* start *

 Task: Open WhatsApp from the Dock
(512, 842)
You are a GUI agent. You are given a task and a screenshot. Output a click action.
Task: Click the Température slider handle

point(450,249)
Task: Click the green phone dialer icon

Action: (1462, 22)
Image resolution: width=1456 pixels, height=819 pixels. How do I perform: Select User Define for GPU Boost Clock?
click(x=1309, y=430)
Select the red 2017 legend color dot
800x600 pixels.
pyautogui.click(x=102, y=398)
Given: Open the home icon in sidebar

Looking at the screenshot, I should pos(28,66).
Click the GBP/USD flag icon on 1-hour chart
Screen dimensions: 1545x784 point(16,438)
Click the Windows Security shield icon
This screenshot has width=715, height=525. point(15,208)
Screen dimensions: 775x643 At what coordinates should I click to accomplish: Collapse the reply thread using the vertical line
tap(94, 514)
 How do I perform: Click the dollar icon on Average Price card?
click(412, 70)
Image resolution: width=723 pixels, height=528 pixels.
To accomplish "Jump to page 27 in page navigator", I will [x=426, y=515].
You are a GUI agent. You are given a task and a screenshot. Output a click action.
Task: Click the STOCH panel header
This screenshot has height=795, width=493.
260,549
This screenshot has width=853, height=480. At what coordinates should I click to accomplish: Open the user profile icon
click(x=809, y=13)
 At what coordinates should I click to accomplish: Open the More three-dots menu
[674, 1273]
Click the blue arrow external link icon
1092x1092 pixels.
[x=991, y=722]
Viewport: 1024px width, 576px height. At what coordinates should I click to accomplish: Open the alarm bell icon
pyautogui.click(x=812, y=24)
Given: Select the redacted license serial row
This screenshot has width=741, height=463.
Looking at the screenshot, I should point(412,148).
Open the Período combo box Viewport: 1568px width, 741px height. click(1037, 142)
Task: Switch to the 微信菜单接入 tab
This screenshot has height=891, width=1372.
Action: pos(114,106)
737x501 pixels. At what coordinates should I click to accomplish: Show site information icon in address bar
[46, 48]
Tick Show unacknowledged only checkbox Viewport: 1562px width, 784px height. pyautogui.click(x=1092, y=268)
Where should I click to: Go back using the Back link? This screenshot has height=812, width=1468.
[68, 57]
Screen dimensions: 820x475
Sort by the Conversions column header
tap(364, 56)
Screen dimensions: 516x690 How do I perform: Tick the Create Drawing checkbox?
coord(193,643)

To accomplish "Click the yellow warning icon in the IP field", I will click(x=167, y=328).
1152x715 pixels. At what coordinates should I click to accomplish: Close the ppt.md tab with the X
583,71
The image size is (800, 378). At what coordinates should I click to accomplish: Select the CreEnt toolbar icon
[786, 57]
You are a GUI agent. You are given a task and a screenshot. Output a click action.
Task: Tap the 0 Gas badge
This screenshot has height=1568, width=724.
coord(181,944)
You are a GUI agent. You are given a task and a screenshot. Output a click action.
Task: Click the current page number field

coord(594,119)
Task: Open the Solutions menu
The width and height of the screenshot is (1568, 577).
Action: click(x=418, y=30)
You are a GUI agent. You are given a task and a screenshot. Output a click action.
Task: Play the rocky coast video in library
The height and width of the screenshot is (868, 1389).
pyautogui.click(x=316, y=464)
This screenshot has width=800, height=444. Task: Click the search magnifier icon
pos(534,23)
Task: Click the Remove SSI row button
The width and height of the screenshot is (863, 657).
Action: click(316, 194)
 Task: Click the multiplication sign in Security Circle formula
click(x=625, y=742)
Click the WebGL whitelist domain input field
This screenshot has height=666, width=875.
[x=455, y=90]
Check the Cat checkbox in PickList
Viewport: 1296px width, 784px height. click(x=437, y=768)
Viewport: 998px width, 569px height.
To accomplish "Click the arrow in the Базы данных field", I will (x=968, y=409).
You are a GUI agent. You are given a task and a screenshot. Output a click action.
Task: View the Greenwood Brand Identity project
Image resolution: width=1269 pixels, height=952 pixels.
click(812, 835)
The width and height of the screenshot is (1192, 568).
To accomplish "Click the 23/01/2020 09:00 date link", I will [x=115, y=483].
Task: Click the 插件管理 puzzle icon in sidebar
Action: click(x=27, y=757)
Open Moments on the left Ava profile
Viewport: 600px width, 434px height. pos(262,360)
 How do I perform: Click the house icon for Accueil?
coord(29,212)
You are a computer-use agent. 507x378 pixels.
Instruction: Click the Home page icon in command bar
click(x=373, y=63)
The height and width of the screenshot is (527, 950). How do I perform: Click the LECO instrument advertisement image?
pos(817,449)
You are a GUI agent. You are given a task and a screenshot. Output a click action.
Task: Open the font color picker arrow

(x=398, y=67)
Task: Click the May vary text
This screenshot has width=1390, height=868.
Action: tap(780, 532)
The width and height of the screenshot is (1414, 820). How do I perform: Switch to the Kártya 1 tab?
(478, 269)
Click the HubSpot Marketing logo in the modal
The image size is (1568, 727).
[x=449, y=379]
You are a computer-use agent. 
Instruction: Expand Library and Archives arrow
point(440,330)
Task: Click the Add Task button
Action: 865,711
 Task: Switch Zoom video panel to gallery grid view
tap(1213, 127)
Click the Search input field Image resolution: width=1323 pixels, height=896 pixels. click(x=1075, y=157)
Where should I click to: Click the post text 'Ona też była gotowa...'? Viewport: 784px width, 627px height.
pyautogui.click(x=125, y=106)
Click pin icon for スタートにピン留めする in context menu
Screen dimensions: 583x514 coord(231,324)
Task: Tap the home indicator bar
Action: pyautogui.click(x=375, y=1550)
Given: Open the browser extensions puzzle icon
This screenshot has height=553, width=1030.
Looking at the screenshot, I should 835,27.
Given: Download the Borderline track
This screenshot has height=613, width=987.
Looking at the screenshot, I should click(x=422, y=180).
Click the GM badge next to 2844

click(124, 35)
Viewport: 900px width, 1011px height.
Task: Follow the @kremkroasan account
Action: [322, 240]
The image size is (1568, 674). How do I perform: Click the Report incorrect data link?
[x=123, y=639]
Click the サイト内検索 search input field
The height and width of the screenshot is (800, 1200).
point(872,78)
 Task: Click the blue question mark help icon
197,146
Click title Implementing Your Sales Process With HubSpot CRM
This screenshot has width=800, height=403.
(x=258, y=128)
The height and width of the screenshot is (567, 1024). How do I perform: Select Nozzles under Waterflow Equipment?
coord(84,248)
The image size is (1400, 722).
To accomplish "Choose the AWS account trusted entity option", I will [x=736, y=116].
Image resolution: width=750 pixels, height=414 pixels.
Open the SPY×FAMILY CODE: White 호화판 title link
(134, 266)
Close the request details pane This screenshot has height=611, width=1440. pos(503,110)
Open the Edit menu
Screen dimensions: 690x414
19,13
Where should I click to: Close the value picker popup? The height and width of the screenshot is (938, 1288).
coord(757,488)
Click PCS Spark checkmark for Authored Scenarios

* end *

WRITTEN TASK: Put every line of the records above into a Markdown table with a Row column numbering the lines in order and a Line column holding each line's text. Leave out the blank lines.

WRITTEN SOLUTION:
| Row | Line |
|---|---|
| 1 |  Task: Open WhatsApp from the Dock |
| 2 | (512, 842) |
| 3 | You are a GUI agent. You are given a task and a screenshot. Output a click action. |
| 4 | Task: Click the Température slider handle |
| 5 | point(450,249) |
| 6 | Task: Click the green phone dialer icon |
| 7 | Action: (1462, 22) |
| 8 | Image resolution: width=1456 pixels, height=819 pixels. How do I perform: Select User Define for GPU Boost Clock? |
| 9 | click(x=1309, y=430) |
| 10 | Select the red 2017 legend color dot |
| 11 | 800x600 pixels. |
| 12 | pyautogui.click(x=102, y=398) |
| 13 | Given: Open the home icon in sidebar |
| 14 | Looking at the screenshot, I should pos(28,66). |
| 15 | Click the GBP/USD flag icon on 1-hour chart |
| 16 | Screen dimensions: 1545x784 point(16,438) |
| 17 | Click the Windows Security shield icon |
| 18 | This screenshot has width=715, height=525. point(15,208) |
| 19 | Screen dimensions: 775x643 At what coordinates should I click to accomplish: Collapse the reply thread using the vertical line |
| 20 | tap(94, 514) |
| 21 |  How do I perform: Click the dollar icon on Average Price card? |
| 22 | click(412, 70) |
| 23 | Image resolution: width=723 pixels, height=528 pixels. |
| 24 | To accomplish "Jump to page 27 in page navigator", I will [x=426, y=515]. |
| 25 | You are a GUI agent. You are given a task and a screenshot. Output a click action. |
| 26 | Task: Click the STOCH panel header |
| 27 | This screenshot has height=795, width=493. |
| 28 | 260,549 |
| 29 | This screenshot has width=853, height=480. At what coordinates should I click to accomplish: Open the user profile icon |
| 30 | click(x=809, y=13) |
| 31 |  At what coordinates should I click to accomplish: Open the More three-dots menu |
| 32 | [674, 1273] |
| 33 | Click the blue arrow external link icon |
| 34 | 1092x1092 pixels. |
| 35 | [x=991, y=722] |
| 36 | Viewport: 1024px width, 576px height. At what coordinates should I click to accomplish: Open the alarm bell icon |
| 37 | pyautogui.click(x=812, y=24) |
| 38 | Given: Select the redacted license serial row |
| 39 | This screenshot has width=741, height=463. |
| 40 | Looking at the screenshot, I should point(412,148). |
| 41 | Open the Período combo box Viewport: 1568px width, 741px height. click(1037, 142) |
| 42 | Task: Switch to the 微信菜单接入 tab |
| 43 | This screenshot has height=891, width=1372. |
| 44 | Action: pos(114,106) |
| 45 | 737x501 pixels. At what coordinates should I click to accomplish: Show site information icon in address bar |
| 46 | [46, 48] |
| 47 | Tick Show unacknowledged only checkbox Viewport: 1562px width, 784px height. pyautogui.click(x=1092, y=268) |
| 48 | Where should I click to: Go back using the Back link? This screenshot has height=812, width=1468. |
| 49 | [68, 57] |
| 50 | Screen dimensions: 820x475 |
| 51 | Sort by the Conversions column header |
| 52 | tap(364, 56) |
| 53 | Screen dimensions: 516x690 How do I perform: Tick the Create Drawing checkbox? |
| 54 | coord(193,643) |
| 55 | To accomplish "Click the yellow warning icon in the IP field", I will click(x=167, y=328). |
| 56 | 1152x715 pixels. At what coordinates should I click to accomplish: Close the ppt.md tab with the X |
| 57 | 583,71 |
| 58 | The image size is (800, 378). At what coordinates should I click to accomplish: Select the CreEnt toolbar icon |
| 59 | [786, 57] |
| 60 | You are a GUI agent. You are given a task and a screenshot. Output a click action. |
| 61 | Task: Tap the 0 Gas badge |
| 62 | This screenshot has height=1568, width=724. |
| 63 | coord(181,944) |
| 64 | You are a GUI agent. You are given a task and a screenshot. Output a click action. |
| 65 | Task: Click the current page number field |
| 66 | coord(594,119) |
| 67 | Task: Open the Solutions menu |
| 68 | The width and height of the screenshot is (1568, 577). |
| 69 | Action: click(x=418, y=30) |
| 70 | You are a GUI agent. You are given a task and a screenshot. Output a click action. |
| 71 | Task: Play the rocky coast video in library |
| 72 | The height and width of the screenshot is (868, 1389). |
| 73 | pyautogui.click(x=316, y=464) |
| 74 | This screenshot has width=800, height=444. Task: Click the search magnifier icon |
| 75 | pos(534,23) |
| 76 | Task: Click the Remove SSI row button |
| 77 | The width and height of the screenshot is (863, 657). |
| 78 | Action: click(316, 194) |
| 79 |  Task: Click the multiplication sign in Security Circle formula |
| 80 | click(x=625, y=742) |
| 81 | Click the WebGL whitelist domain input field |
| 82 | This screenshot has height=666, width=875. |
| 83 | [x=455, y=90] |
| 84 | Check the Cat checkbox in PickList |
| 85 | Viewport: 1296px width, 784px height. click(x=437, y=768) |
| 86 | Viewport: 998px width, 569px height. |
| 87 | To accomplish "Click the arrow in the Базы данных field", I will (x=968, y=409). |
| 88 | You are a GUI agent. You are given a task and a screenshot. Output a click action. |
| 89 | Task: View the Greenwood Brand Identity project |
| 90 | Image resolution: width=1269 pixels, height=952 pixels. |
| 91 | click(812, 835) |
| 92 | The width and height of the screenshot is (1192, 568). |
| 93 | To accomplish "Click the 23/01/2020 09:00 date link", I will [x=115, y=483]. |
| 94 | Task: Click the 插件管理 puzzle icon in sidebar |
| 95 | Action: click(x=27, y=757) |
| 96 | Open Moments on the left Ava profile |
| 97 | Viewport: 600px width, 434px height. pos(262,360) |
| 98 |  How do I perform: Click the house icon for Accueil? |
| 99 | coord(29,212) |
| 100 | You are a computer-use agent. 507x378 pixels. |
| 101 | Instruction: Click the Home page icon in command bar |
| 102 | click(x=373, y=63) |
| 103 | The height and width of the screenshot is (527, 950). How do I perform: Click the LECO instrument advertisement image? |
| 104 | pos(817,449) |
| 105 | You are a GUI agent. You are given a task and a screenshot. Output a click action. |
| 106 | Task: Open the font color picker arrow |
| 107 | (x=398, y=67) |
| 108 | Task: Click the May vary text |
| 109 | This screenshot has width=1390, height=868. |
| 110 | Action: tap(780, 532) |
| 111 | The width and height of the screenshot is (1414, 820). How do I perform: Switch to the Kártya 1 tab? |
| 112 | (478, 269) |
| 113 | Click the HubSpot Marketing logo in the modal |
| 114 | The image size is (1568, 727). |
| 115 | [x=449, y=379] |
| 116 | You are a computer-use agent.  |
| 117 | Instruction: Expand Library and Archives arrow |
| 118 | point(440,330) |
| 119 | Task: Click the Add Task button |
| 120 | Action: 865,711 |
| 121 |  Task: Switch Zoom video panel to gallery grid view |
| 122 | tap(1213, 127) |
| 123 | Click the Search input field Image resolution: width=1323 pixels, height=896 pixels. click(x=1075, y=157) |
| 124 | Where should I click to: Click the post text 'Ona też była gotowa...'? Viewport: 784px width, 627px height. |
| 125 | pyautogui.click(x=125, y=106) |
| 126 | Click pin icon for スタートにピン留めする in context menu |
| 127 | Screen dimensions: 583x514 coord(231,324) |
| 128 | Task: Tap the home indicator bar |
| 129 | Action: pyautogui.click(x=375, y=1550) |
| 130 | Given: Open the browser extensions puzzle icon |
| 131 | This screenshot has height=553, width=1030. |
| 132 | Looking at the screenshot, I should 835,27. |
| 133 | Given: Download the Borderline track |
| 134 | This screenshot has height=613, width=987. |
| 135 | Looking at the screenshot, I should click(x=422, y=180). |
| 136 | Click the GM badge next to 2844 |
| 137 | click(124, 35) |
| 138 | Viewport: 900px width, 1011px height. |
| 139 | Task: Follow the @kremkroasan account |
| 140 | Action: [322, 240] |
| 141 | The image size is (1568, 674). How do I perform: Click the Report incorrect data link? |
| 142 | [x=123, y=639] |
| 143 | Click the サイト内検索 search input field |
| 144 | The height and width of the screenshot is (800, 1200). |
| 145 | point(872,78) |
| 146 |  Task: Click the blue question mark help icon |
| 147 | 197,146 |
| 148 | Click title Implementing Your Sales Process With HubSpot CRM |
| 149 | This screenshot has width=800, height=403. |
| 150 | (x=258, y=128) |
| 151 | The height and width of the screenshot is (567, 1024). How do I perform: Select Nozzles under Waterflow Equipment? |
| 152 | coord(84,248) |
| 153 | The image size is (1400, 722). |
| 154 | To accomplish "Choose the AWS account trusted entity option", I will [x=736, y=116]. |
| 155 | Image resolution: width=750 pixels, height=414 pixels. |
| 156 | Open the SPY×FAMILY CODE: White 호화판 title link |
| 157 | (134, 266) |
| 158 | Close the request details pane This screenshot has height=611, width=1440. pos(503,110) |
| 159 | Open the Edit menu |
| 160 | Screen dimensions: 690x414 |
| 161 | 19,13 |
| 162 | Where should I click to: Close the value picker popup? The height and width of the screenshot is (938, 1288). |
| 163 | coord(757,488) |
| 164 | Click PCS Spark checkmark for Authored Scenarios |